I have a very peculiar problem.
I am interested to solve problems such as:
B>8 (first occurence of B>8) for 40*B = 15*D such that B and D are integer numbers.
The problem is also illustrated in the following image:
Given that the bottom (black) train of events runs at a certain rate and the top interval is also of a certain fixed periodicity, such that the number of black intervals per blue interval is an integral number, how then to choose the width of the green intervals such that their number is equal to or higher than a certain value and such that each green interval also contains an equal number of black intervals/events at t1. i.e. how to synchronize three periodic systems by adjusting 1.
The solution should be implementable as a function in a programming language (doesn't matter at this point).

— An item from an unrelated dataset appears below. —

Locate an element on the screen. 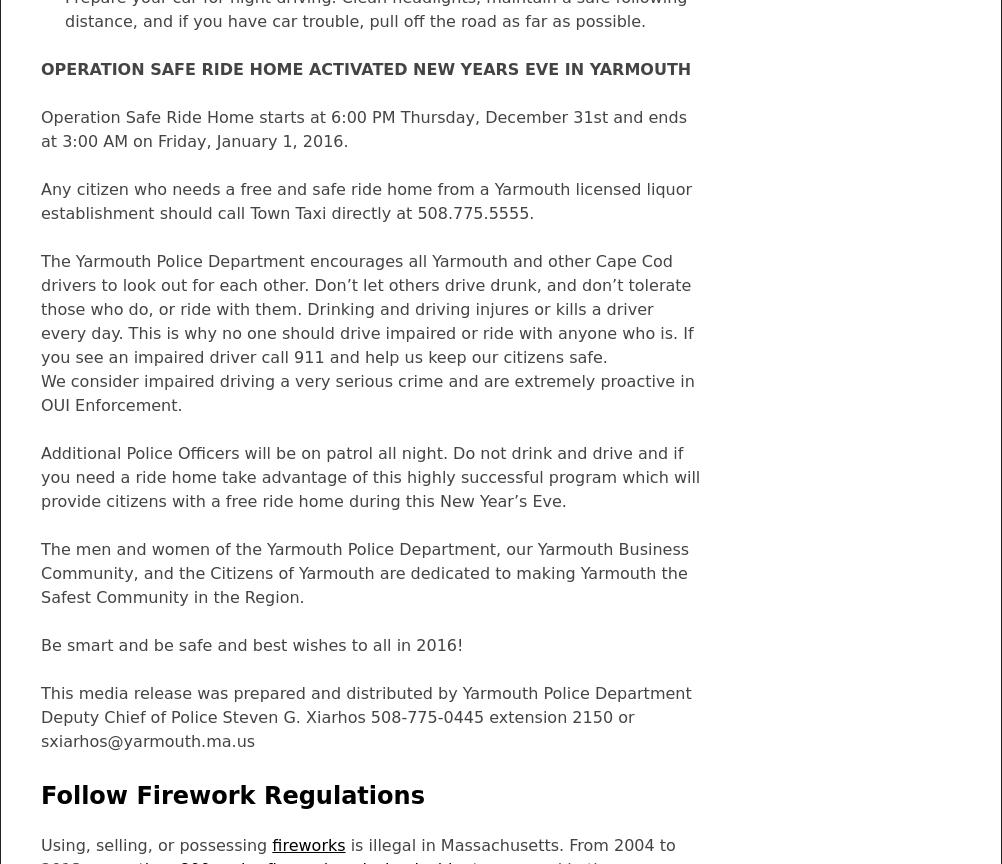 The width and height of the screenshot is (1002, 864). 'We consider impaired driving a' is located at coordinates (40, 380).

I suspect that it has to do with prime numbers but I cannot put my finger on it (and I am no mathematician). This seems easy, but it is not :s
If you divide both sides by $15$ you get $D=\frac 83B$ Now you need the smallest $B$ that is both greater than $8$ and a multiple of $3$ (so $D$ will be an integer). That is $9$, so $B=9, D=24$
For your comment, the procedure is quite general. From $aB=bD$ you divide by $b$ to get $\frac abB=D$. Reduce $\frac ab$ to lowest terms, then $B$ has to be a multiple of whatever denominator is left. Find the smallest multiple of that which is greater than $x$ and you have your answer.